Am I the only one who finds that sort of response irritating? It reminds me of going to a diner, ordering a coke, and getting pepsi: maybe it's all the same to _you_, but please have the decency to respect my stated preference.


----------



## AnnMarie (Apr 13, 2006)

Totmacher said:


> Am I the only one who finds that sort of response irritating? It reminds me of going to a diner, ordering a coke, and getting pepsi: maybe it's all the same to _you_, but please have the decency to respect my stated preference.



Well, his post was answered - so I think they were just trying to clue him in on who might still be around for him to take a gander at.
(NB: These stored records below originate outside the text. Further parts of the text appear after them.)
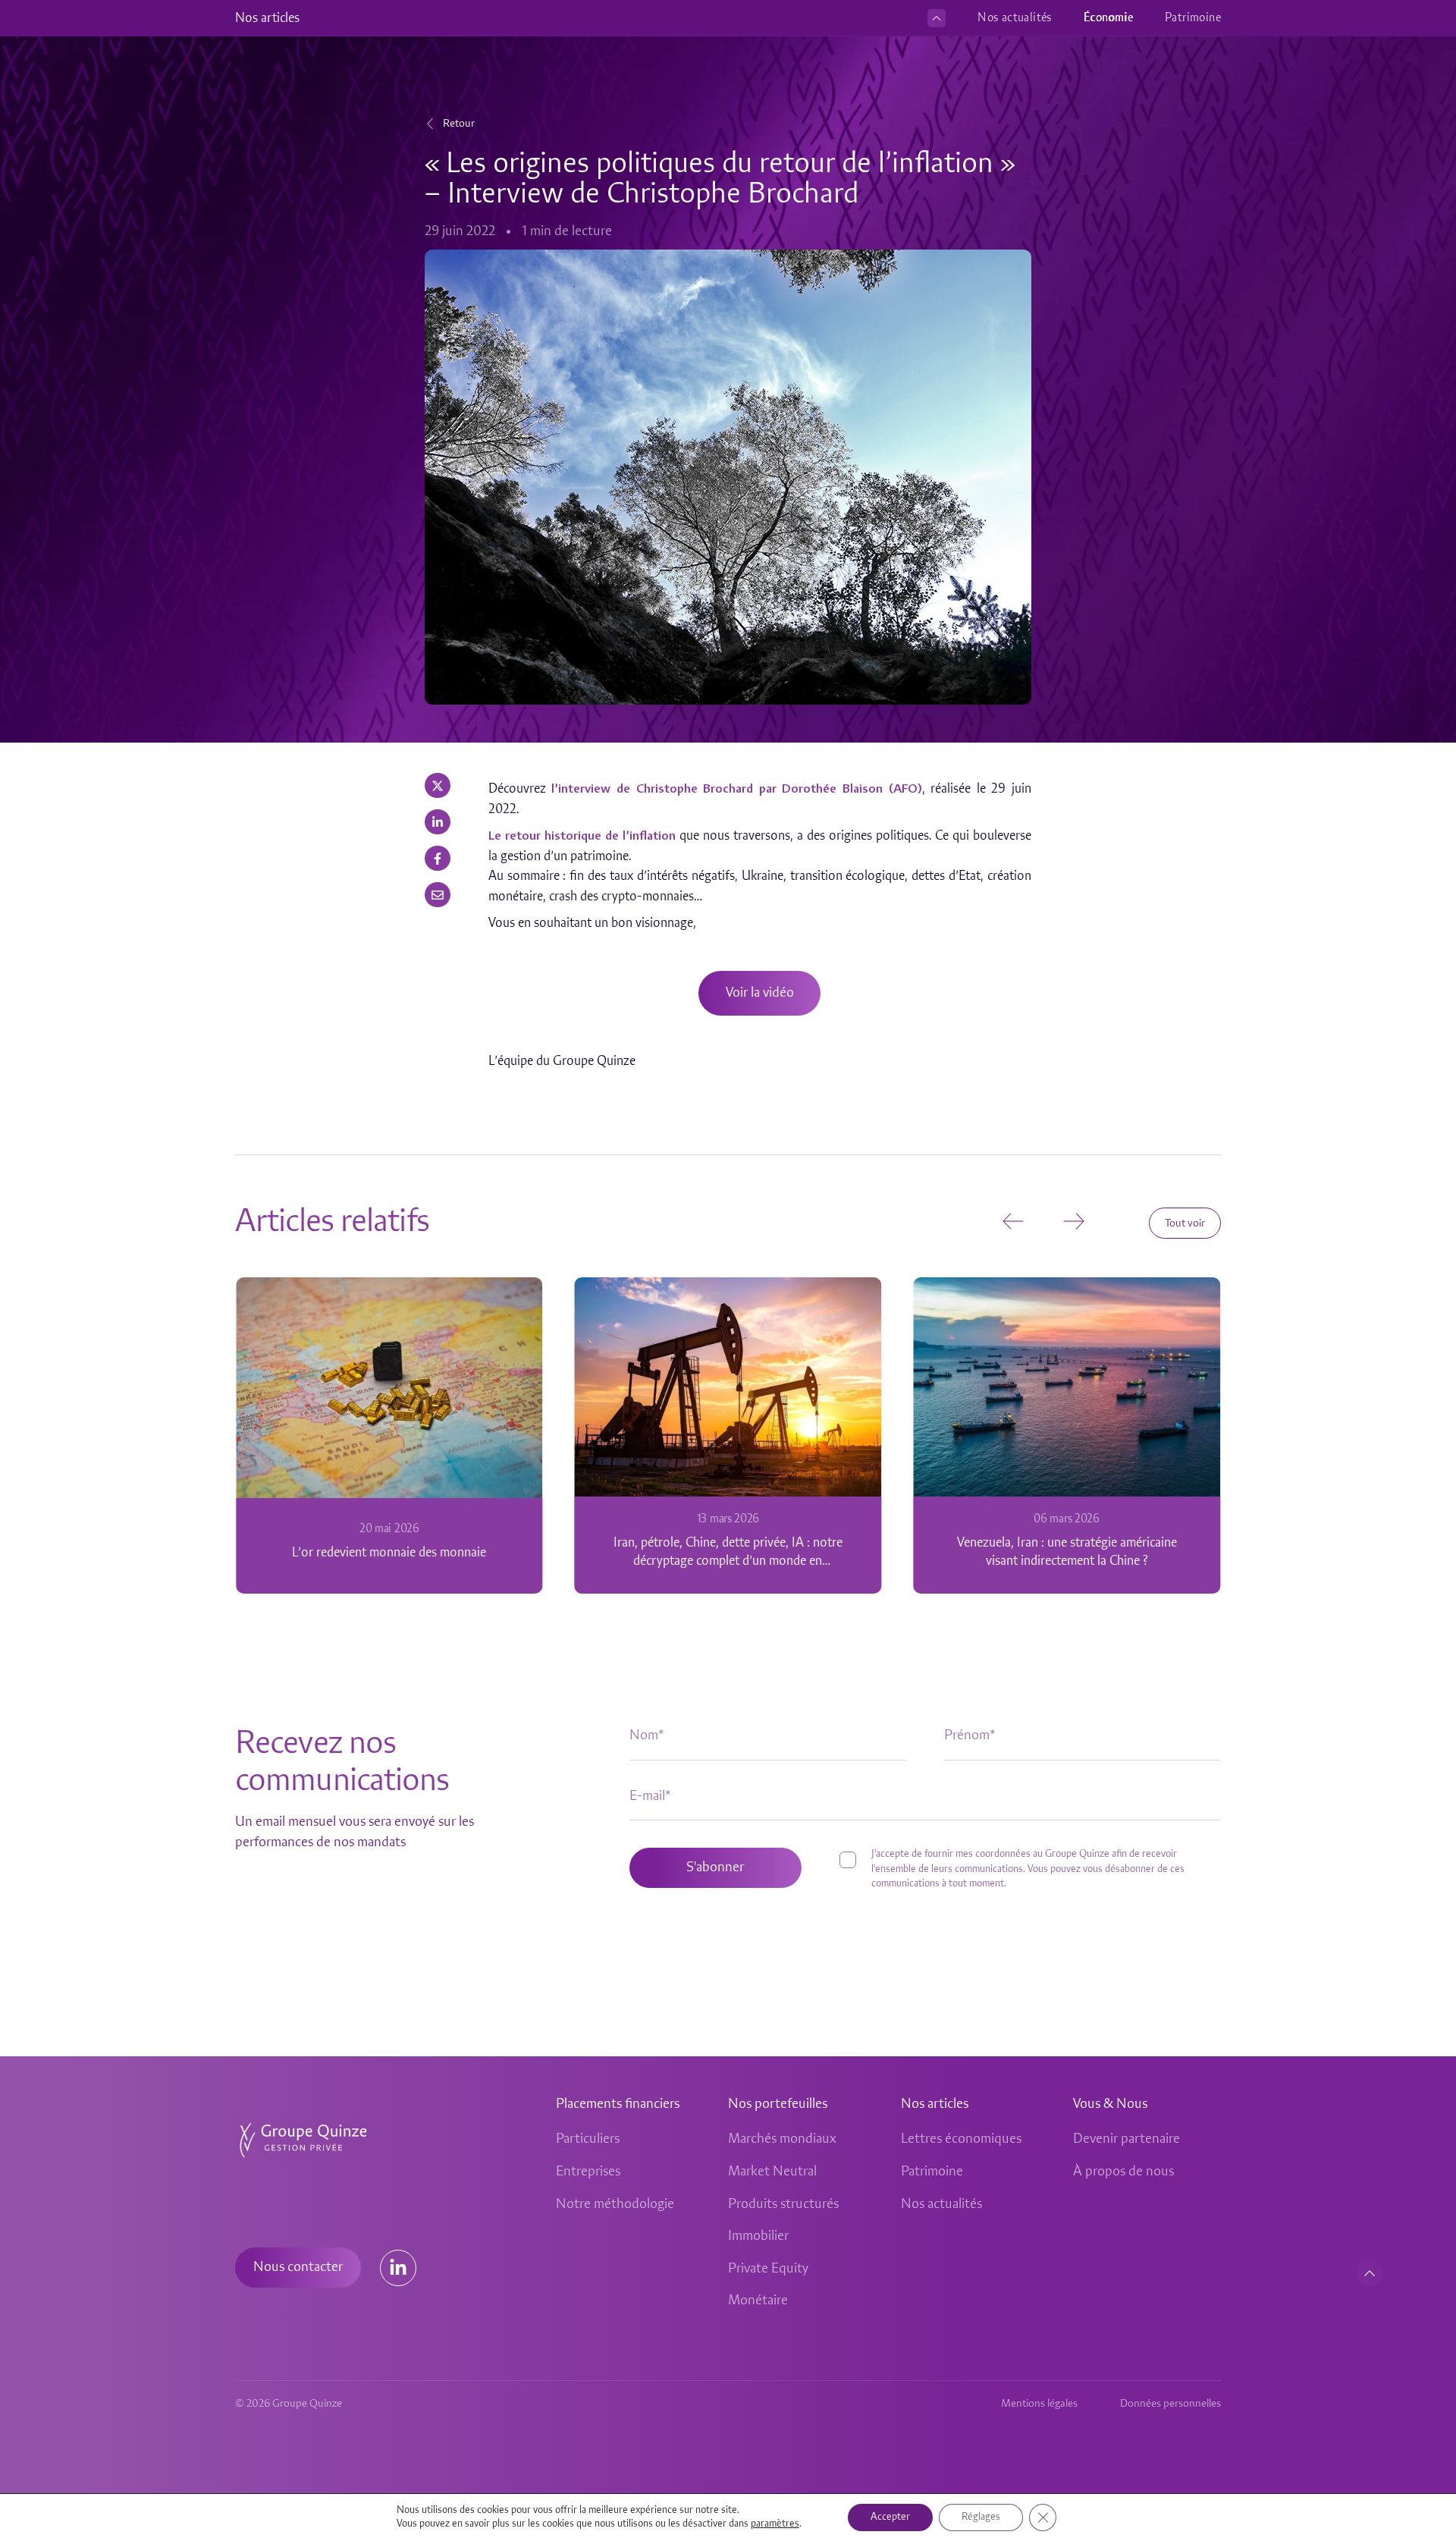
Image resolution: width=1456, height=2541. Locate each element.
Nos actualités (1014, 18)
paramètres (775, 2524)
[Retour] (430, 123)
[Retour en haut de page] (1369, 2273)
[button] (437, 785)
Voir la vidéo (760, 993)
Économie (1108, 18)
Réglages (981, 2517)
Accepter (890, 2517)
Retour (459, 124)
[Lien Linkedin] (398, 2268)
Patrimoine (1193, 18)
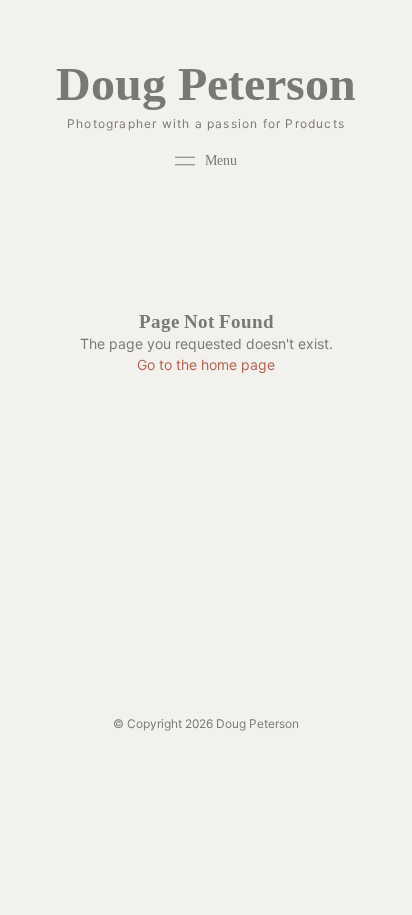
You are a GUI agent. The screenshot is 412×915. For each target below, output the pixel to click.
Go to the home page (206, 364)
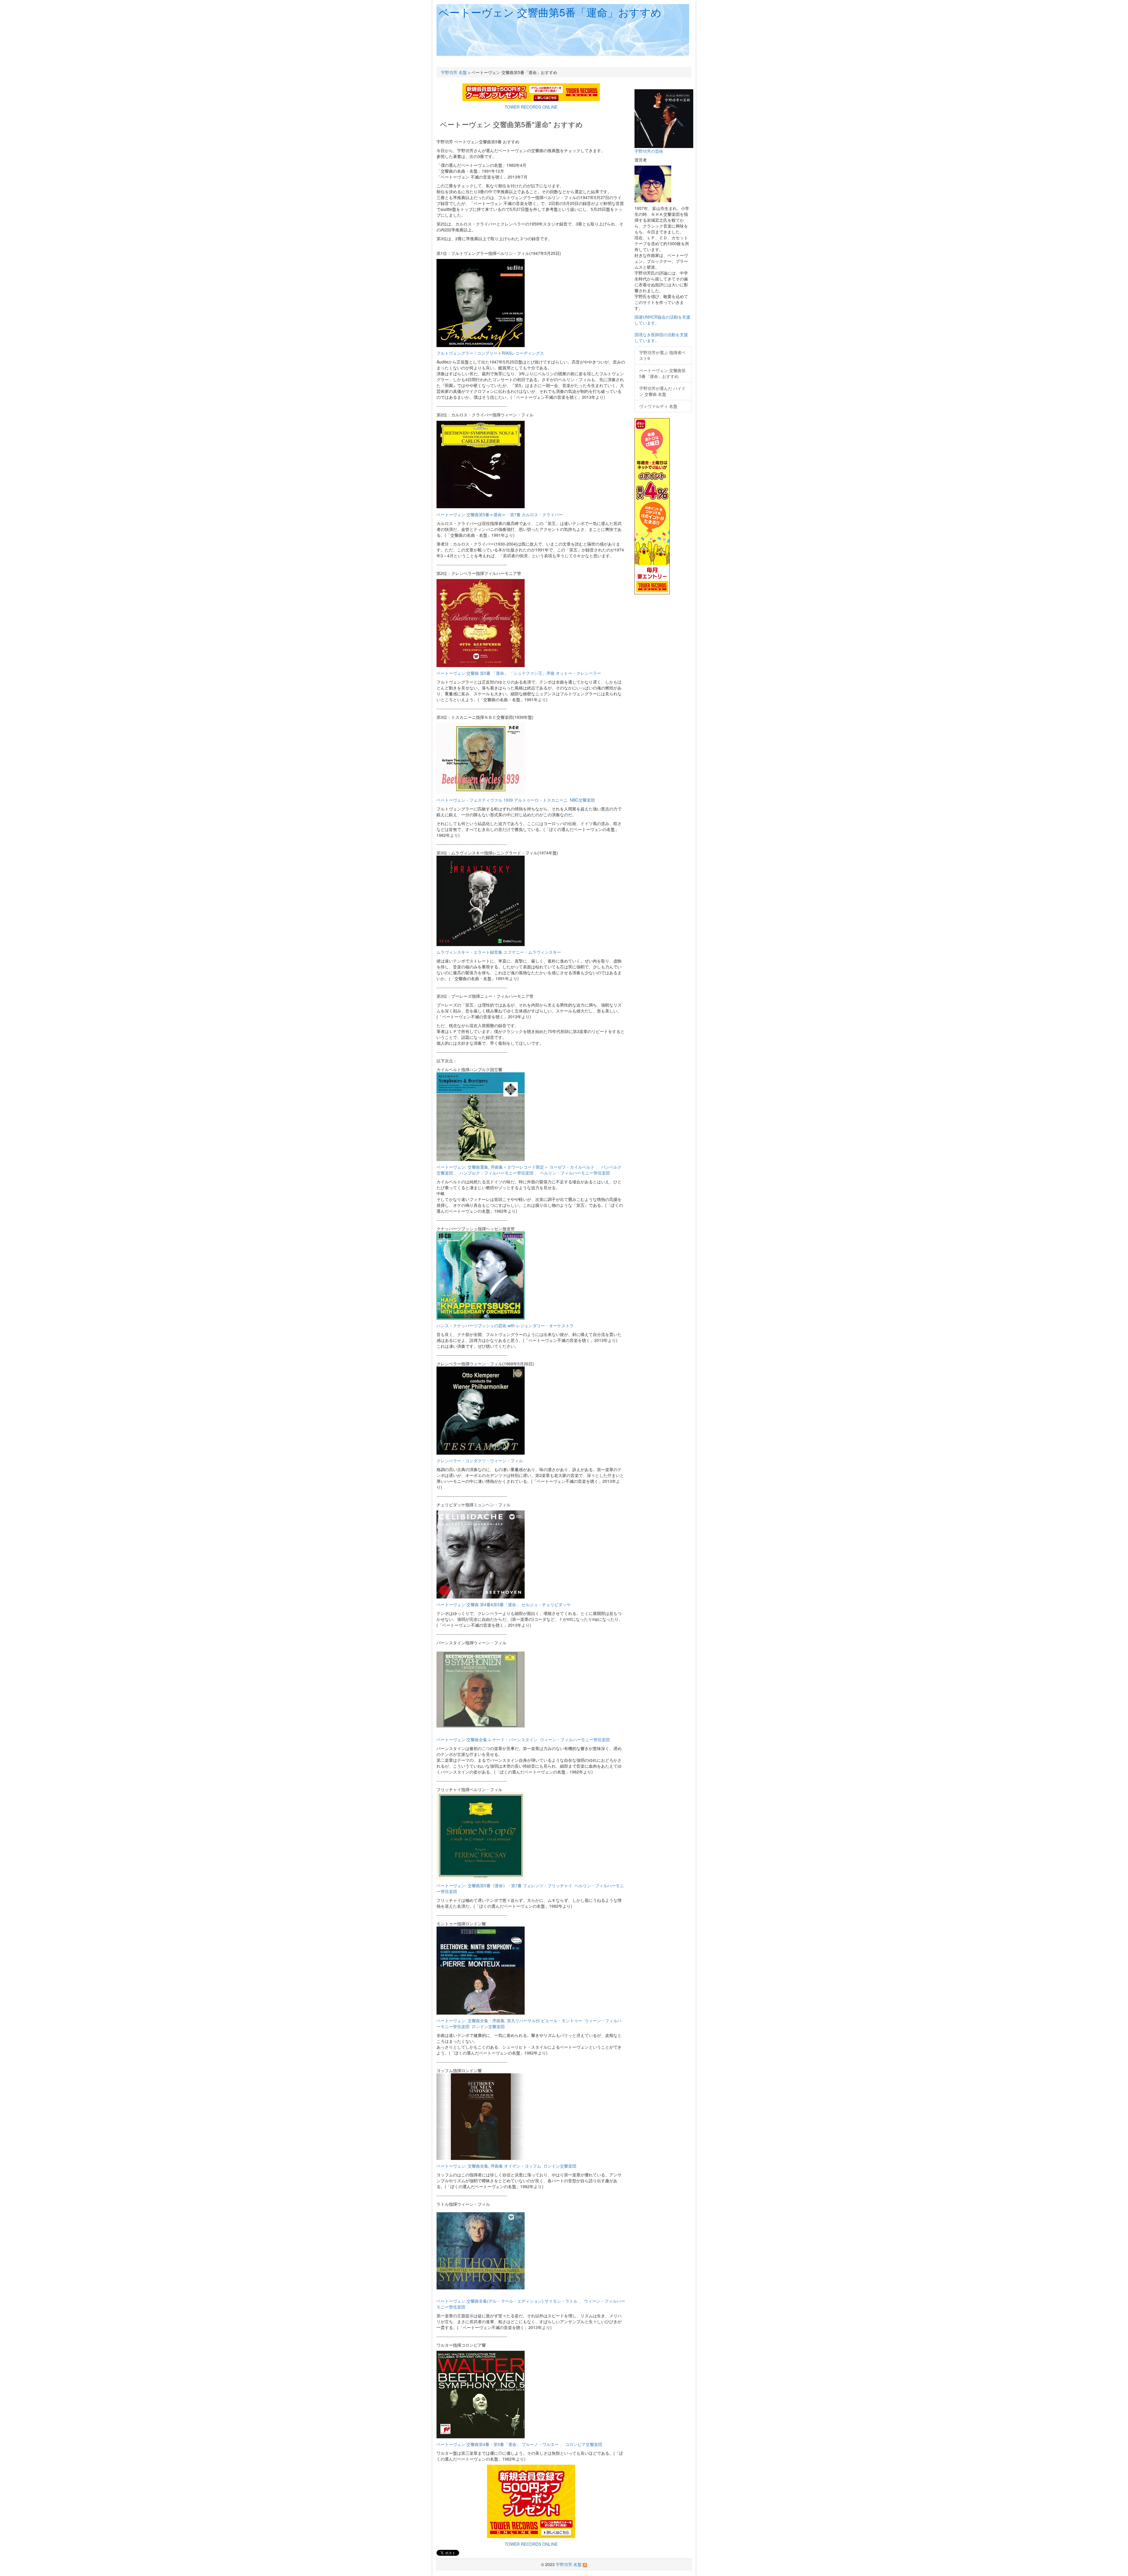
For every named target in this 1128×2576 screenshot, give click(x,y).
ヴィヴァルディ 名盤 (658, 406)
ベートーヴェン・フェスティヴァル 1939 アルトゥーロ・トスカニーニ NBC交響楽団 (516, 800)
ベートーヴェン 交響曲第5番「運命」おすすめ (550, 11)
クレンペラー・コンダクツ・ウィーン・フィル (480, 1460)
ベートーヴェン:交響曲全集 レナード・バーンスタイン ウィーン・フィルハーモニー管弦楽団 (523, 1739)
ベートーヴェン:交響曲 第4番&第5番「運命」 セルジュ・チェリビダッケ (504, 1604)
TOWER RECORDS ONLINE (531, 107)
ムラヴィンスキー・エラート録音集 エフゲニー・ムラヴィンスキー (499, 952)
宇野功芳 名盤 (454, 72)
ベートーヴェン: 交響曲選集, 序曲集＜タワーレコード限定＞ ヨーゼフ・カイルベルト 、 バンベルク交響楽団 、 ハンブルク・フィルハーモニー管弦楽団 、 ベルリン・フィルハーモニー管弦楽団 (529, 1170)
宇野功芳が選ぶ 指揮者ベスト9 (662, 355)
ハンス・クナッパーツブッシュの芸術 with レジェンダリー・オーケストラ (505, 1325)
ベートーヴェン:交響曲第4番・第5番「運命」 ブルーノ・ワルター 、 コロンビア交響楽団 (519, 2444)
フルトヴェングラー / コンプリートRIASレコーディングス (490, 353)
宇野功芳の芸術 (648, 151)
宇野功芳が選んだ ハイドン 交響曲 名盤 (662, 391)
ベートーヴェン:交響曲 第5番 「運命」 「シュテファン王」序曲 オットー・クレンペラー (519, 673)
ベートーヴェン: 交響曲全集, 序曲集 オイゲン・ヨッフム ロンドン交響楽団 (506, 2166)
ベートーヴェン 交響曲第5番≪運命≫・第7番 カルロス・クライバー (500, 514)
Clearly he's not to up on things if he's asking where she is. 

Need a cookie, tot?


----------



## Totmacher (Apr 13, 2006)

Not at the moment, but if the offer's still open in eight hours when I'll need something to keep me from keeling over at my desk I'll be much obliged.

I suppose you're right, anyone who'd post a message like that obviously isn't going to take five minutes to read today's posts on the paysite board and see who's still active, but still it seems impolite to me for someone to be so blunt about it.


----------



## jack (Apr 13, 2006)

shy guy said:


> At least it wasn't the  ''K'' word or the  ''b'' word...later



What the fuck does this mean?


----------



## Janet (Apr 13, 2006)

jack said:


> What the fuck does this mean?



References to two other lovely ladies who are no longer around, I think.


----------



## jack (Apr 13, 2006)

Janet said:


> References to two other lovely ladies who are no longer around, I think.



Oh, geez. Thanks. I get it, now.


----------